Aislin/Montreal Gazette
A cartoon referred to as “controversial”, and the Islamic faith, are both back in the news together today, after the Montreal Gazette ran an editorial cartoon on the Muslim woman expelled from school for refusing to remove her niqab in class.
The cartoonist, Terry Mosher, who draws under the name Aislin, crafted a picture of a common niqab, but with prison bars and lock where the eyes would go. As far as cartoons go, it’s not particularly original, or offensive. A simple google images search for the word “burqa” turns up the niqab instead, with a digitally edited photograph of a woman looking through a veil of prison bars. The photo was commissioned by the International Society for Human Rights, which opposes third world gender apartheid for women.
The Egyptian-born immigrant, Naïma Atef Amed, has now twice been removed from provincially funded French language and integration classes for new immigrants after refusing to remove her niqab. The province has backed the wishes of school instructors who said that the niqab was making interaction impractical.
Ms.Amed has since spawned the obligatory provincial human rights complaint with the Quebec Human Rights Commission, an ironic move not lost on many women who say that religious freedom should not be used as an excuse to wear the symbols of gender oppression.
Several Islamic lobby groups and organizations expressed disapproval of the political cartoon today, saying that many women wear the Niqab because they believe it to be the truest expression of their faith. Islamic scholar and author, Tarek Fatah, is not convinced.
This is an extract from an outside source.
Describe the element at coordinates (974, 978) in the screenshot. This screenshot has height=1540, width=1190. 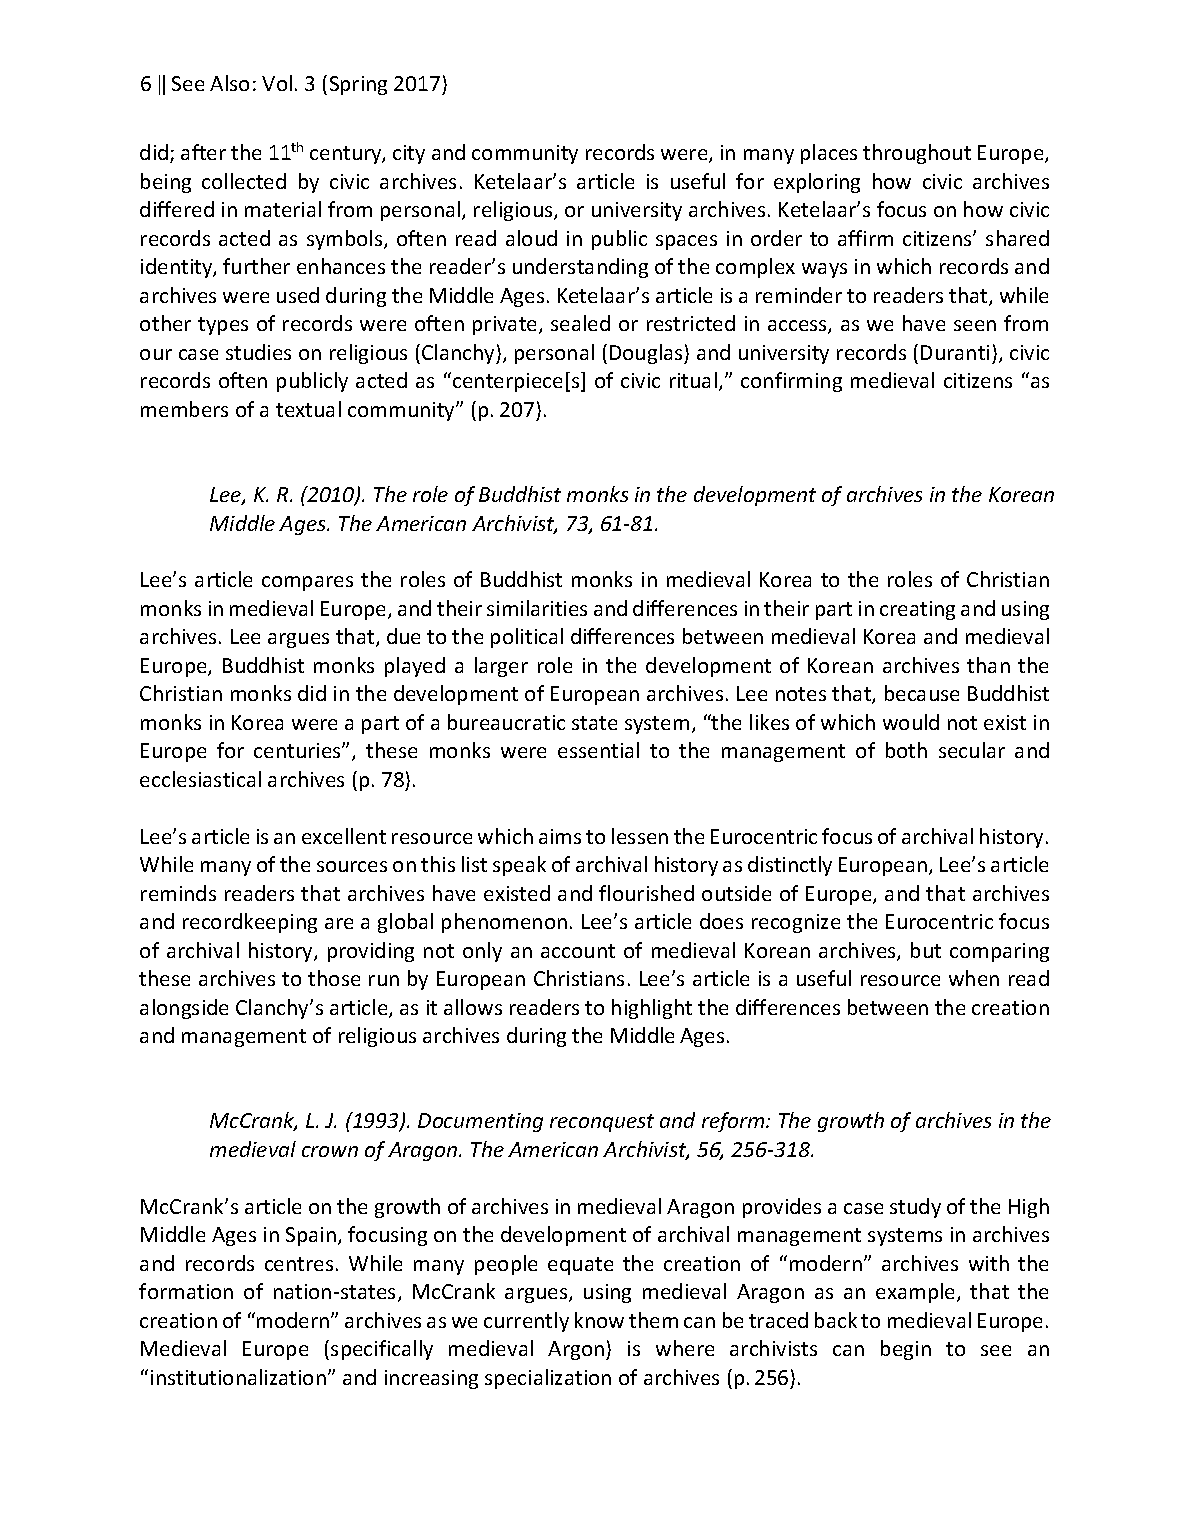
I see `when` at that location.
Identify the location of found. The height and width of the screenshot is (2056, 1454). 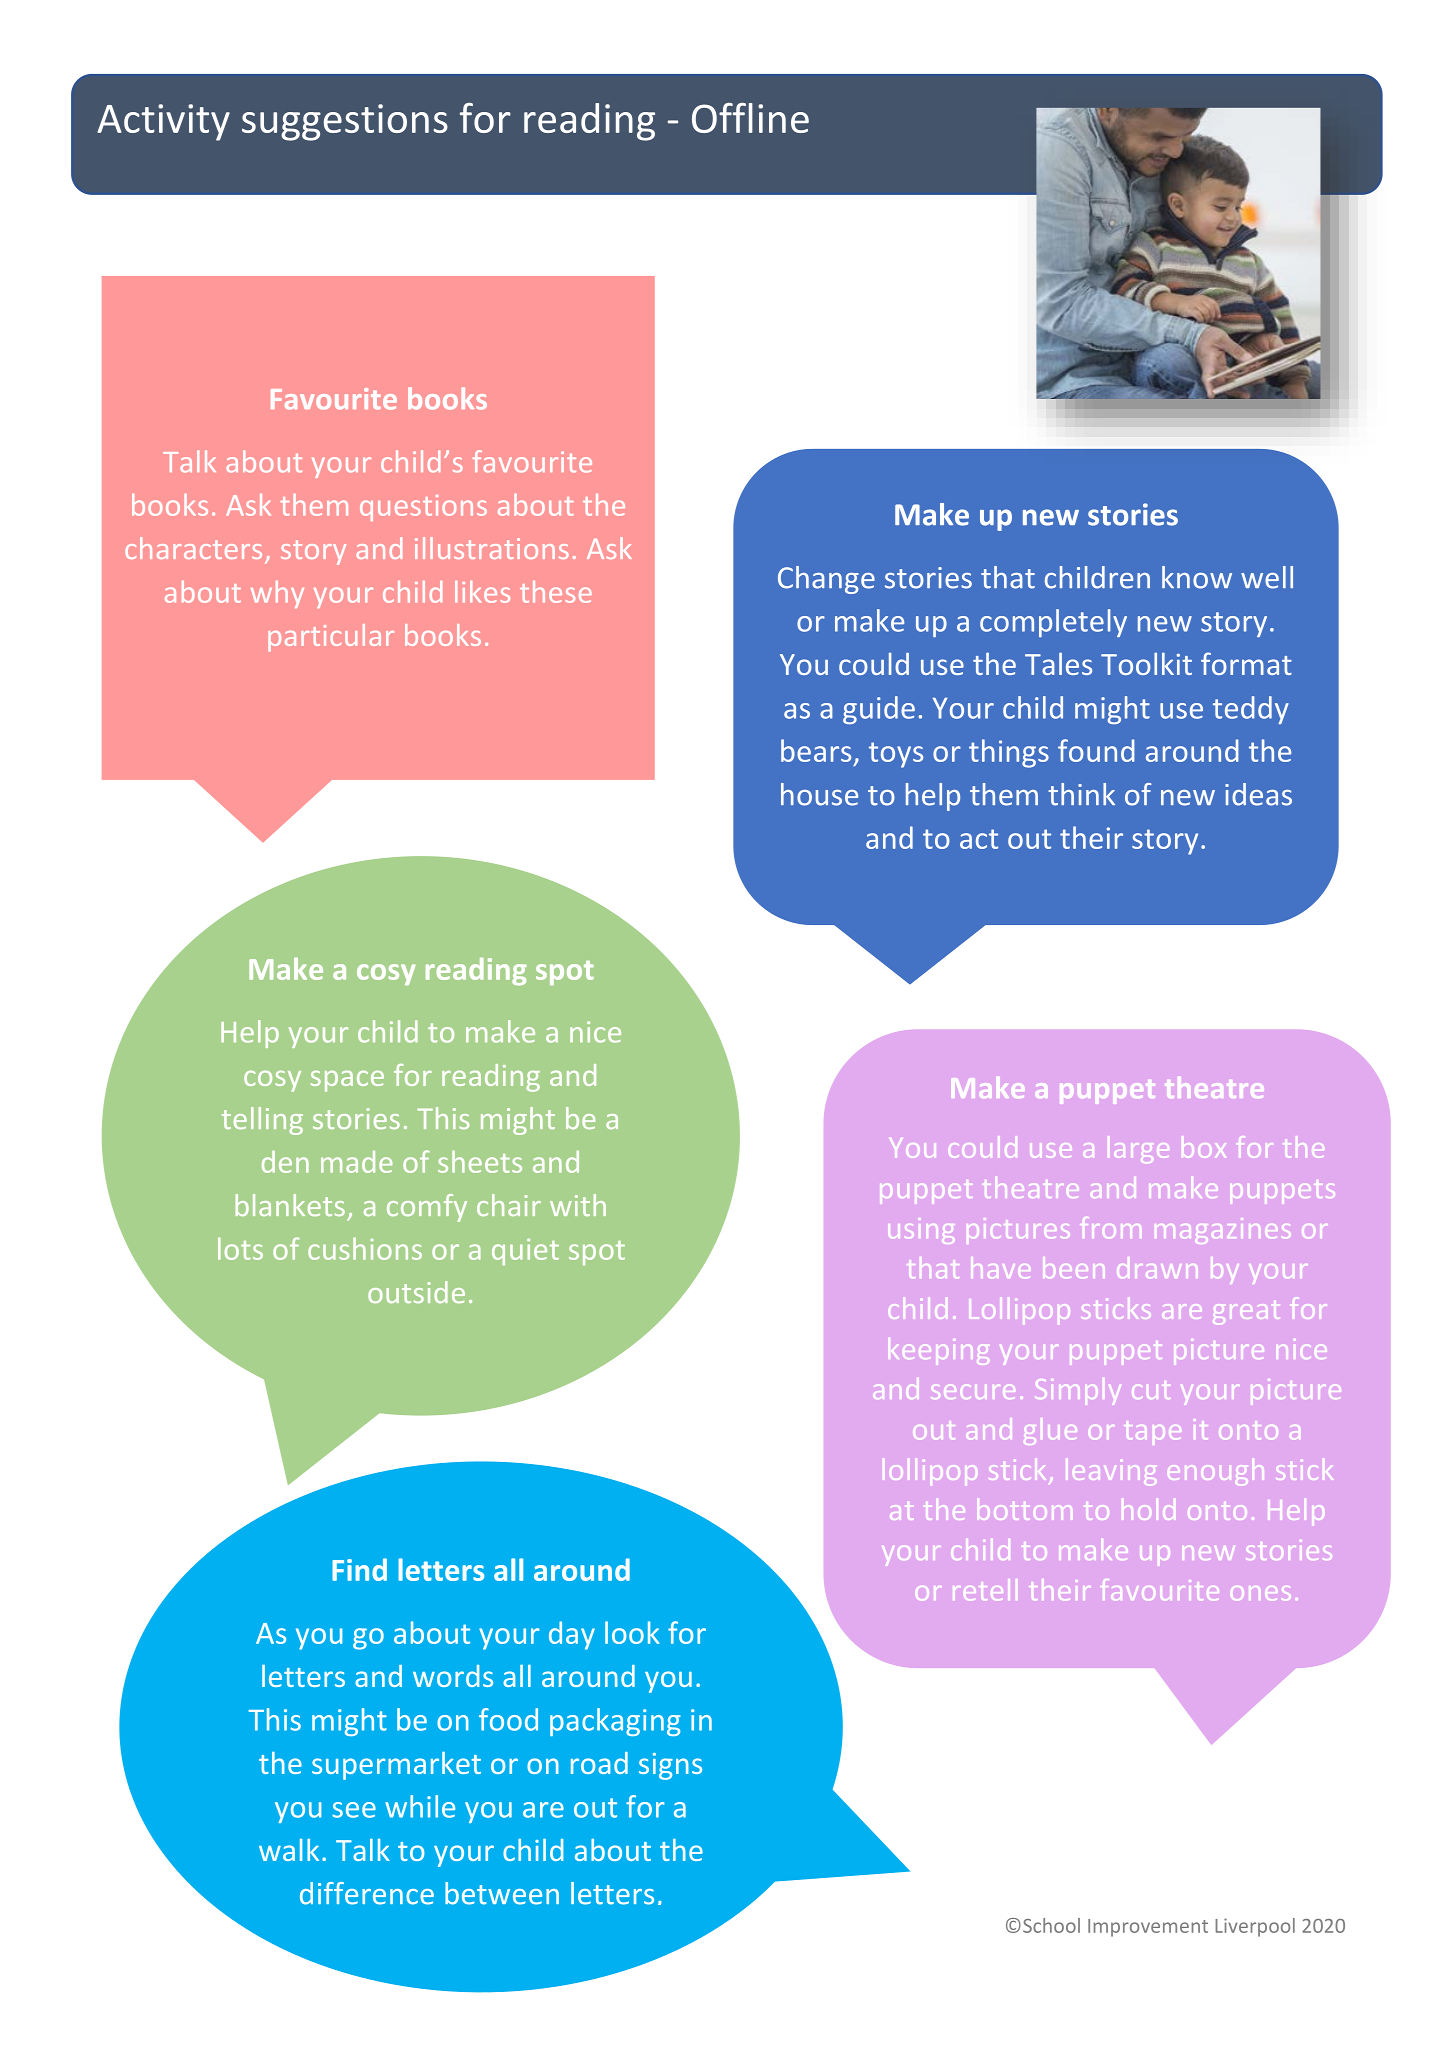
(1096, 750).
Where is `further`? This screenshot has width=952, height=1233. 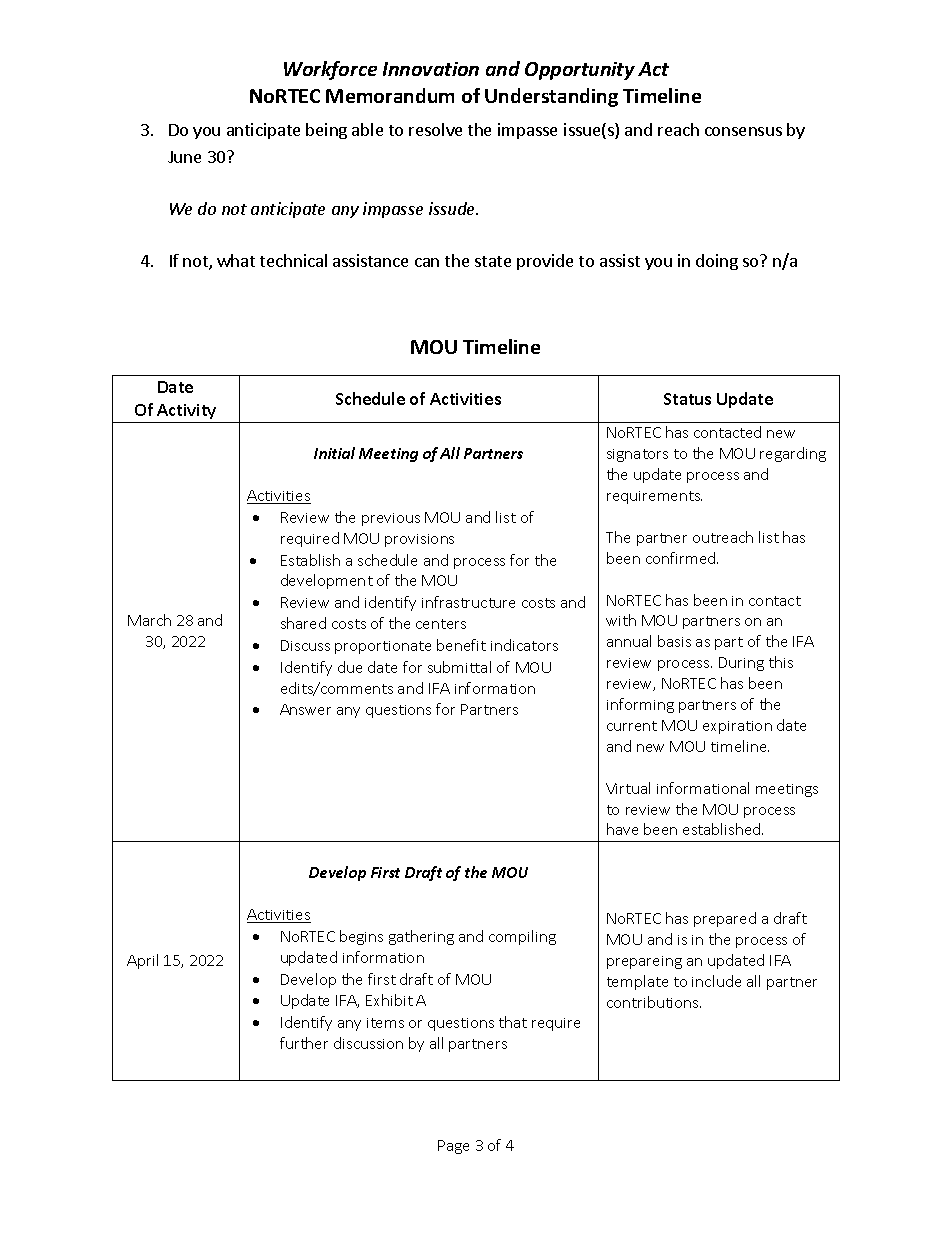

“You are free to support these ninjas and I will continue to expose this hideous symbol of Islamofascism,” he wrote on his Facebook page.
“The niqab is a symbol of the Muslim Brotherhood doctrine best expressed by the Saudis where an entire population is identified by their attire just as the red guards were under Mao’s China.”
Many people, like Mr.Fatah, believe that the burqa and niqab aren’t expressions of religiosity, but rather political symbols of political Islam. Indeed, he has written that the burqa is an imported and modern compulsion of Saudi Arabia’s strict Wahabbist interpretation of Islam. It is an interpretation that has been widely condemned by human rights observers the world over.
There’s nothing wrong with the editorial cartoon, which accurately symbolizes the voluntary imprisonment of individuality behind a black curtain of religious dogma. But if I were Mr.Mosher, I would purchase a panic room forthwith.